Reproduce the portion of the PDMS patterning procedure starting with "2. Into a disposable" and going on through "in the mixture.".

──────── GIVEN PASSAGE ────────

Patterning chemical functionality with textured PDMS films and stamps

  1. Place ~1 cm2 pieces of sandpaper from several different grits together in a petri dish, making sure the pieces do not overlap. This will become the template for the PDMS.
  2. Into a disposable weigh boat, measure out a few grams of the PDMS elastomer, and suffient quantities of the curing agent to make a 10 to 1 mixture by weight of the elastomer to the curing agent.The elastomer is very sticky and very messy, so be patient!
  3. With a disposable toothpick, liberally mix the elastomer and curing agent together.Note that several bubbles and air pockets will form in the mixture.
  4. With the toothpick, spread a film of the elastomer mixture over each of the pieces of sandpaper.The next step (vacuum pumping to remove air bubbles) will be more challenging if the elastomer gets trapped between the sandpaper pieces and the petri dish.

──────── DATASET EXTRACT ────────

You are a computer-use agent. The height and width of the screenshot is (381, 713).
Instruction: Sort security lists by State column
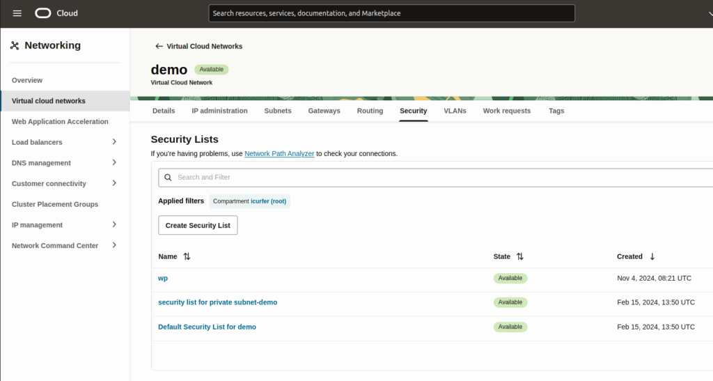click(519, 256)

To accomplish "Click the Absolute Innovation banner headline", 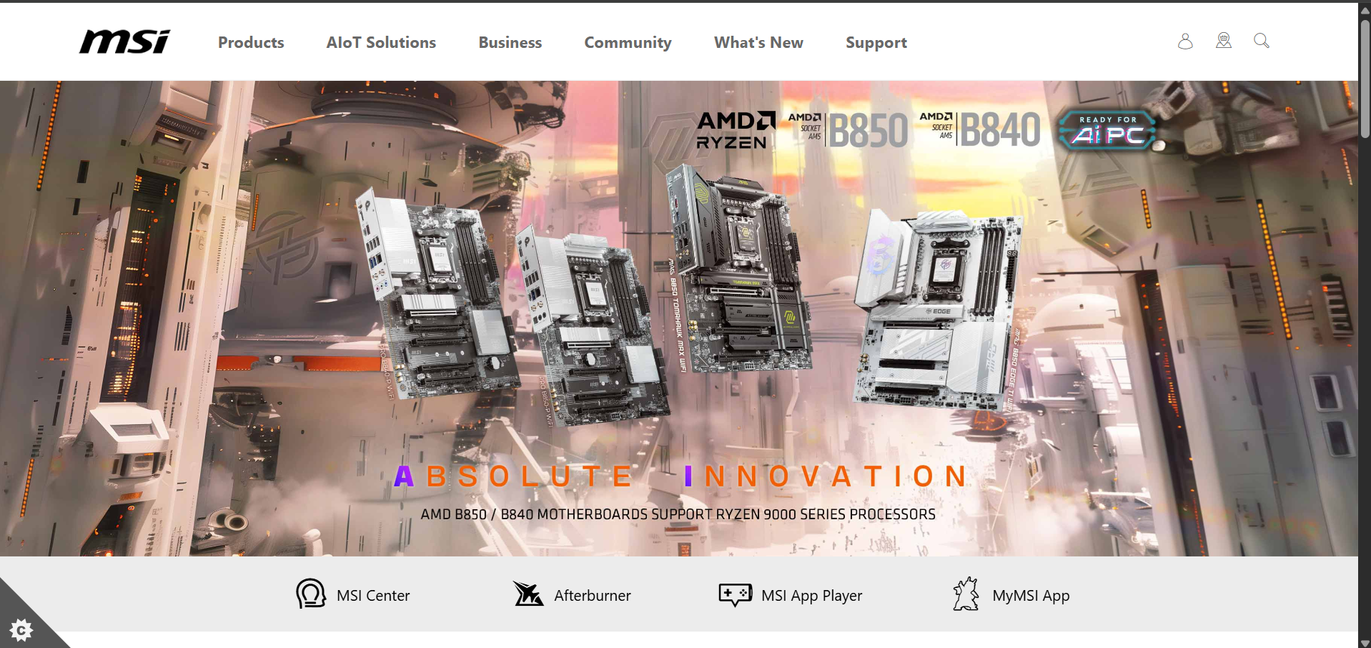I will (680, 476).
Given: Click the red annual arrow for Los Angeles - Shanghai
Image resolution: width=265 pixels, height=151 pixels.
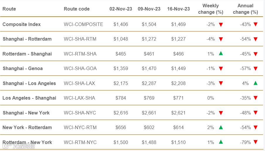Looking at the screenshot, I should 255,98.

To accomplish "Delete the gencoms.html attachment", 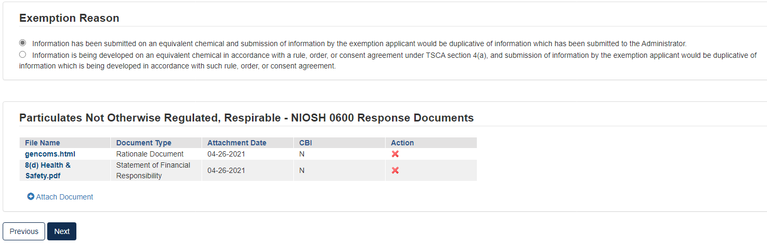I will (395, 154).
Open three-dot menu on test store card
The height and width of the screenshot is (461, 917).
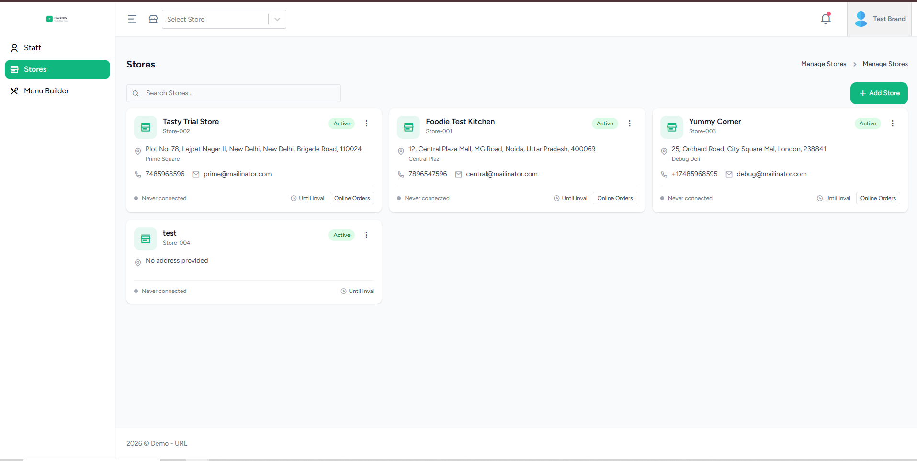366,235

────────

COMPLETED TASK:
2. Into a disposable weigh boat, measure out a few grams of the PDMS elastomer, and suffient quantities of the curing agent to make a 10 to 1 mixture by weight of the elastomer to the curing agent.The elastomer is very sticky and very messy, so be patient!
  3. With a disposable toothpick, liberally mix the elastomer and curing agent together.Note that several bubbles and air pockets will form in the mixture.